#### Written problem 1:
Copy out the records from the line with "You are a computer-use" up to and including the last line of the records, requests included, with 93 added to every coordinate in the answers. Leave the pictures out.

#### Excerpt provided:
⁂
# The Olympic thread



## DavyH (30/7/21)

I've never been so unexcited about the Olympics, and then this happened:

https://ewn.co.za/2021/07/30/still-so-unreal-schoenmaker-shocked-at-record-breaking-gold

Well done Tatjana!

Reactions: Like 1 | Winner 8


----------



## Raindance (30/7/21)

So politically incorrect once again.

Regards

Reactions: Like 1 | Funny 1


----------



## Adephi (30/7/21)

We've seen this numerous times today but I can watch it over and over.

If this doesn't make you smile, there's something wrong.

Reactions: Like 2 | Agree 4 | Winner 2


----------



## Silver (31/7/21)

Amazing

thanks for the thread @DavyH and the video @Adephi - I definitely smiled

it’s incredible how those few tenths of a second have now changed her life forever!

Must have been many years of practice and effort

so good to see

Reactions: Like 2


----------



## ARYANTO (31/7/21)



Reactions: Funny 5


----------



## Adephi (15/8/21)

With the Olympics being over without any further fireworks for us, the Paralympic games will start soon.

And the Germans have an awesome marketing campaign

Reactions: Winner 3


----------



## DavyH (15/8/21)

That’s cool! Not the first time Rammstein have flirted with the Olympics but this won’t be as controversial as the Lenie Riefenstahl film they used…

Reactions: Winner 2


----------



## Dela Rey Steyn (26/8/21)

Sheryl James is a Louis Trichardt local, our community is super excited for her!

https://fb.watch/7CUfiBBsUJ/

Reactions: Like 1 | Informative 2


----------



## DavyH (1/9/21)

Good stuff!


----------
⁂
#### Written problem 2:
In the Olympic thread, which town is Sheryl James said to be a local of?

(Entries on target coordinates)
⁂
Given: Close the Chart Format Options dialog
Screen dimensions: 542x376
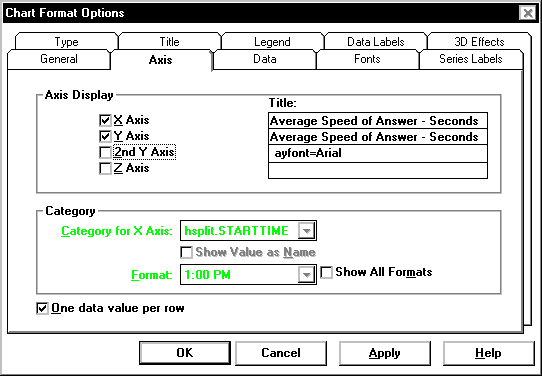Looking at the screenshot, I should (x=527, y=13).
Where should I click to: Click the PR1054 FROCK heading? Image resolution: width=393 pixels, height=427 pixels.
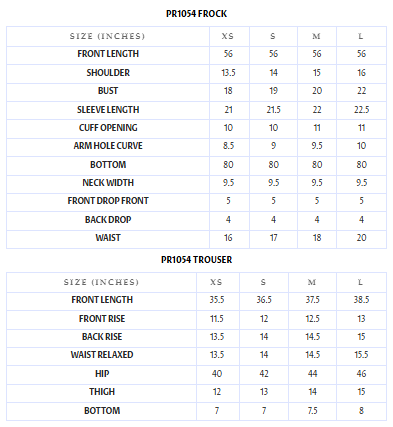(196, 14)
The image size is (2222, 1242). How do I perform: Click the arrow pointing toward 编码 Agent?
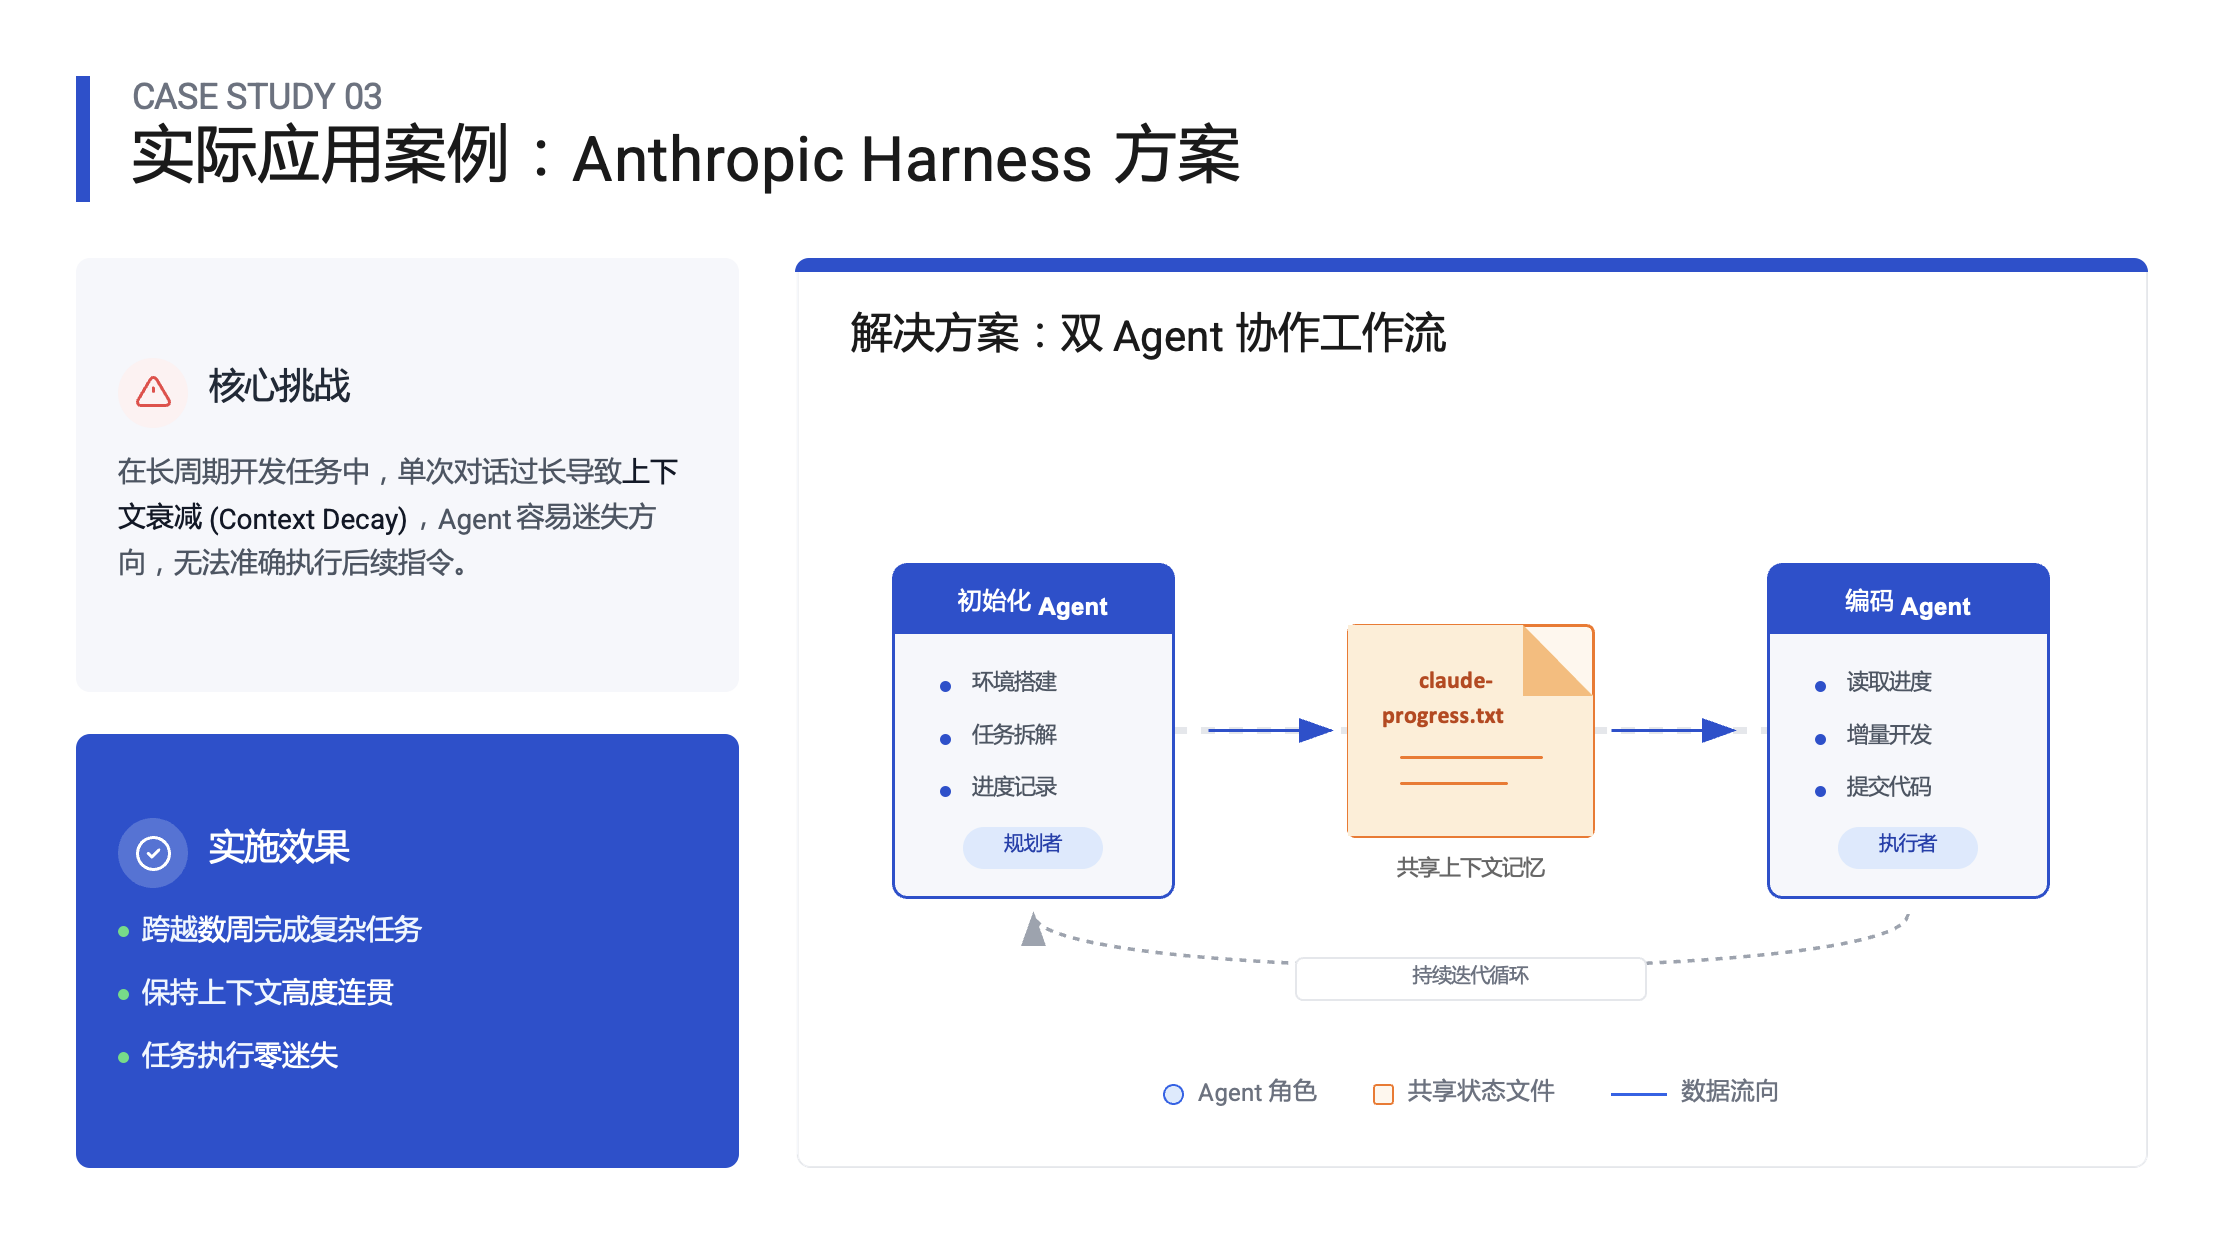(1675, 730)
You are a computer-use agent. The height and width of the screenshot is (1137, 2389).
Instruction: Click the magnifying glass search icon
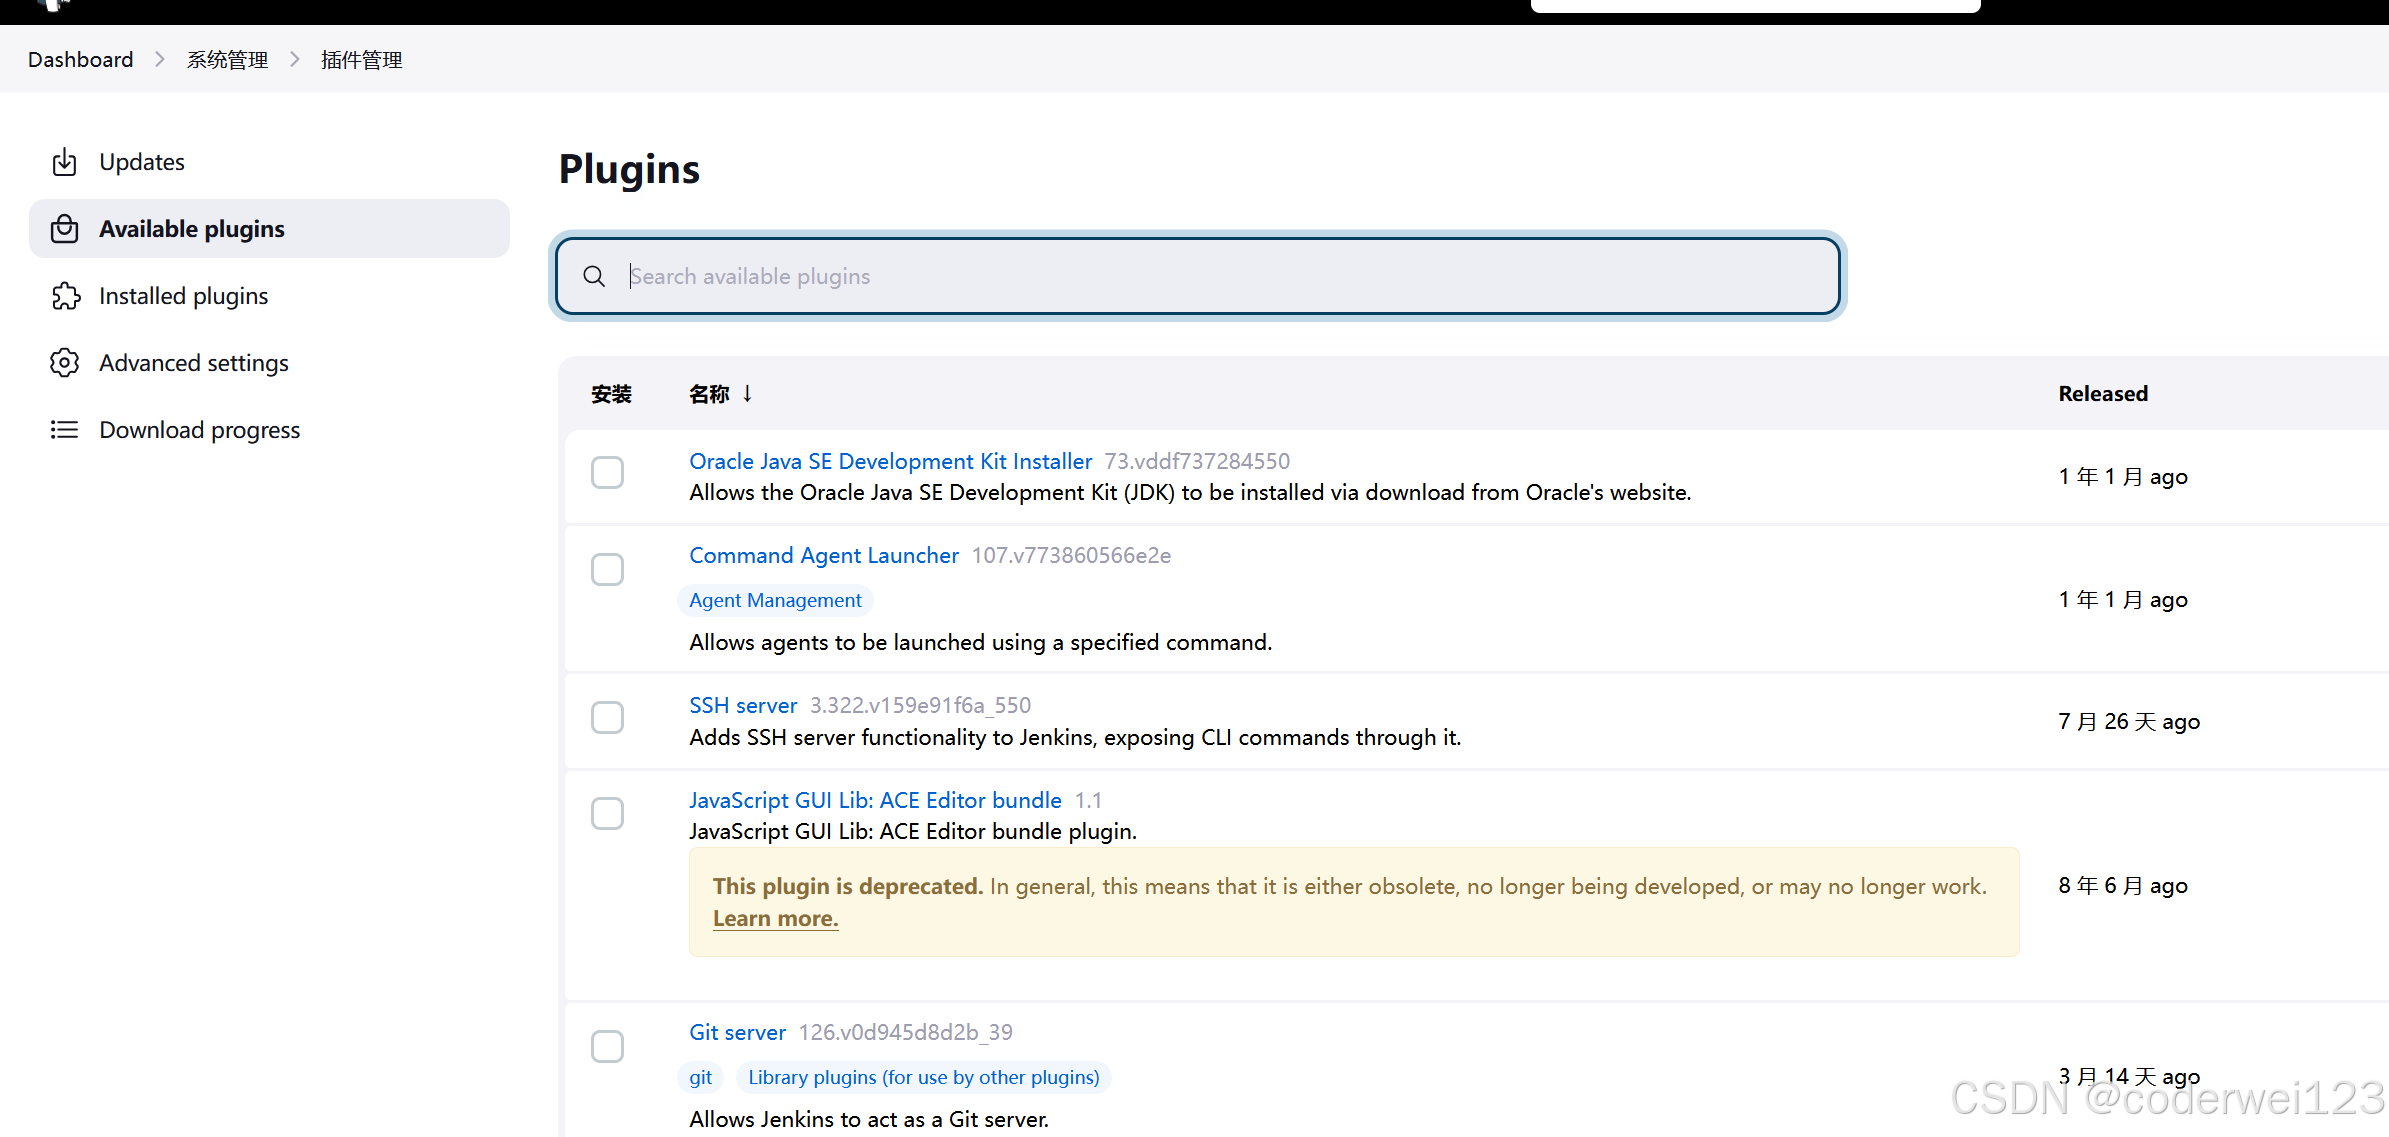tap(594, 276)
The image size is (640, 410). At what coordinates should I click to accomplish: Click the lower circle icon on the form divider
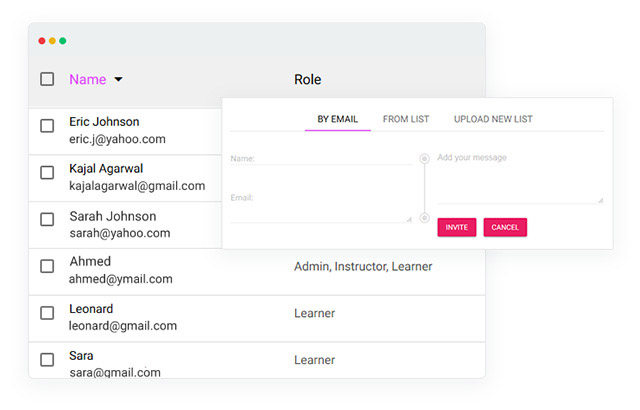424,217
⁂
#### Written answer 1:
You are a computer-use agent. The height and width of the screenshot is (1137, 2389).
Instruction: Click the magnifying glass search icon
tap(687, 369)
The image size is (640, 410). At what coordinates should I click to accomplish: Click the lower circle icon on the form divider
517,310

#### Written answer 2:
Louis Trichardt.